# ACTIVITY
From the records below, output exactly the lines running from the line containing "The width and height of the screenshot is (1316, 913)." through the line containing "Given: View More Info for ESP32_AZURE_IOT_KIT", and no others.
━━━━━━
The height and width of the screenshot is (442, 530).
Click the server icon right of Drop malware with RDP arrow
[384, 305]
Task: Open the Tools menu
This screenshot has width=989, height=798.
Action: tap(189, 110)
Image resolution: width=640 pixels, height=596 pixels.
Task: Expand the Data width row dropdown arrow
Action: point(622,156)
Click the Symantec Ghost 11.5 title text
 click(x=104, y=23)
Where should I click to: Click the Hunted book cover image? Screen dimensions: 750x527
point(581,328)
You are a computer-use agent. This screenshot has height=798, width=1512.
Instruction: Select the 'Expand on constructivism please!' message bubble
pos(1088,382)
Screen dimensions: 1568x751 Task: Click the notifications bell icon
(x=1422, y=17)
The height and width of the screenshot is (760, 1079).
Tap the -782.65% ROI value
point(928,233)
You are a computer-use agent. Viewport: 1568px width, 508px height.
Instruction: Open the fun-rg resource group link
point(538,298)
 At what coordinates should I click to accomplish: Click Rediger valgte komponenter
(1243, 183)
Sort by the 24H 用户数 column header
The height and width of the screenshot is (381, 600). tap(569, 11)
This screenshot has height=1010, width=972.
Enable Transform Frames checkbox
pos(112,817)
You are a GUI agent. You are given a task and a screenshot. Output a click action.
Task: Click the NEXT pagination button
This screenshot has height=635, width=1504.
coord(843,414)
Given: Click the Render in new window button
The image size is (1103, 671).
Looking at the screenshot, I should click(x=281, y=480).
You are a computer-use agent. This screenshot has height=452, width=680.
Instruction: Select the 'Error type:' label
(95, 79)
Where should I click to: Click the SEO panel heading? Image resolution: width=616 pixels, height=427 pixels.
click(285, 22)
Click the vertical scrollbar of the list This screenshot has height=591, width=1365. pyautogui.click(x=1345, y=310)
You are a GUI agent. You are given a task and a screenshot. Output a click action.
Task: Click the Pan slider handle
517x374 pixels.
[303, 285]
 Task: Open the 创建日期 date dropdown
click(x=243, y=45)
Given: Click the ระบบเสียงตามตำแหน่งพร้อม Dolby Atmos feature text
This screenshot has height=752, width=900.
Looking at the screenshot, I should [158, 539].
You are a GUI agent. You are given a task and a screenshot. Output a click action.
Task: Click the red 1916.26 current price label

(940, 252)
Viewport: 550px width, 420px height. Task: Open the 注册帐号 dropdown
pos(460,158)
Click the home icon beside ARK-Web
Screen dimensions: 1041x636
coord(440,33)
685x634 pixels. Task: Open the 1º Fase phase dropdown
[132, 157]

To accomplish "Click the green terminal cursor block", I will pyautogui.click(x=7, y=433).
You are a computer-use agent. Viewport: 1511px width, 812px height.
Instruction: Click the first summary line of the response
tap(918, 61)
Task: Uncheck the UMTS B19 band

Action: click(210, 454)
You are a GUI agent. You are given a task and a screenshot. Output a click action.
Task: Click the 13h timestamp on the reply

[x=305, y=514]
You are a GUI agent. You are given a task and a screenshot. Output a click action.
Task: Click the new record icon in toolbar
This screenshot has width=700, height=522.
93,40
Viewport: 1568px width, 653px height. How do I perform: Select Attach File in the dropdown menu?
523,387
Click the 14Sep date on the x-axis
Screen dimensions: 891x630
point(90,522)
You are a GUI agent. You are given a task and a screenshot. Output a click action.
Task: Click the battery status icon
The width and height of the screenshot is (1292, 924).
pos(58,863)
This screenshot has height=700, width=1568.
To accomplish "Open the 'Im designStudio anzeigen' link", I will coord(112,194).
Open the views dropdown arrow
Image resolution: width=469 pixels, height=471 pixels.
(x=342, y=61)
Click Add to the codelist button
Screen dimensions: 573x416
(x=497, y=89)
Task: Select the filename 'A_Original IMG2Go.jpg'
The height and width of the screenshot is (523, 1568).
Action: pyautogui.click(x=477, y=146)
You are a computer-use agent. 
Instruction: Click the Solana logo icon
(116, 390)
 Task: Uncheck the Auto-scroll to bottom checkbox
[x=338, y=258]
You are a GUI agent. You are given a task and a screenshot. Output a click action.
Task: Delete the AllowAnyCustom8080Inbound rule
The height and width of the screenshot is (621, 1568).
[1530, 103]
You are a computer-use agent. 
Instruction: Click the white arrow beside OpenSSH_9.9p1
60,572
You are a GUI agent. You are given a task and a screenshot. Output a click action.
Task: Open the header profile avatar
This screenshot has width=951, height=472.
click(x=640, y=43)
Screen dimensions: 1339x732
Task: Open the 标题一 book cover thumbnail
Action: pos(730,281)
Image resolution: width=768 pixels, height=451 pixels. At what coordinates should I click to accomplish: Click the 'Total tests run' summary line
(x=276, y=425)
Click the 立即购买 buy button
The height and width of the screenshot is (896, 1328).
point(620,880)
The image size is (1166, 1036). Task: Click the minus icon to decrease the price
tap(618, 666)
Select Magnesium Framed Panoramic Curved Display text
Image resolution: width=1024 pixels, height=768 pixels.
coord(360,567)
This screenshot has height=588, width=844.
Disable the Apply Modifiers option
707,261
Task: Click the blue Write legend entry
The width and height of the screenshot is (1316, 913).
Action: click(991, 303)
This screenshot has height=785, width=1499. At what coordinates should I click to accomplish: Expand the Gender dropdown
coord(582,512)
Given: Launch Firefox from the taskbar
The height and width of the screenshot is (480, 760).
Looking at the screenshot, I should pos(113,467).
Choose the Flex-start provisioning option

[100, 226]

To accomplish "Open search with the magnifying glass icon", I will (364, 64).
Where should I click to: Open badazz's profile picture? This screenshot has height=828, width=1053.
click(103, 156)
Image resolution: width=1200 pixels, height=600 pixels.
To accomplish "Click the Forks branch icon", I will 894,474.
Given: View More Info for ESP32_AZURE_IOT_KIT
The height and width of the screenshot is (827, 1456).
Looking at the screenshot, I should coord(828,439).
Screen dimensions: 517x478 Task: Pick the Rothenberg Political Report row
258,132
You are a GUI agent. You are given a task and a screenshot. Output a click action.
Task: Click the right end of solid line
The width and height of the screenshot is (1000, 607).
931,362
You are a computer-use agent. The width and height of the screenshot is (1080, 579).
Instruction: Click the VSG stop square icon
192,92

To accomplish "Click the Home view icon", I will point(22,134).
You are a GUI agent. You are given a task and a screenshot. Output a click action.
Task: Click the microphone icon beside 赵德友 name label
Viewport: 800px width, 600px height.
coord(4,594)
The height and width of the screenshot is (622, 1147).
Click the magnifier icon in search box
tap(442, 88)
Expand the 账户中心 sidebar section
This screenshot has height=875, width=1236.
━━━━━━
# EXERCISE ANSWER
The width and height of the screenshot is (1316, 913).
Action: click(991, 303)
This screenshot has height=785, width=1499. At what coordinates should I click to accomplish: Expand the Gender dropdown
coord(582,512)
Given: Launch Firefox from the taskbar
The height and width of the screenshot is (480, 760).
Looking at the screenshot, I should pos(113,467).
Choose the Flex-start provisioning option

[100, 226]

To accomplish "Open search with the magnifying glass icon", I will (364, 64).
Where should I click to: Open badazz's profile picture? This screenshot has height=828, width=1053.
click(103, 156)
Image resolution: width=1200 pixels, height=600 pixels.
To accomplish "Click the Forks branch icon", I will 894,474.
Given: View More Info for ESP32_AZURE_IOT_KIT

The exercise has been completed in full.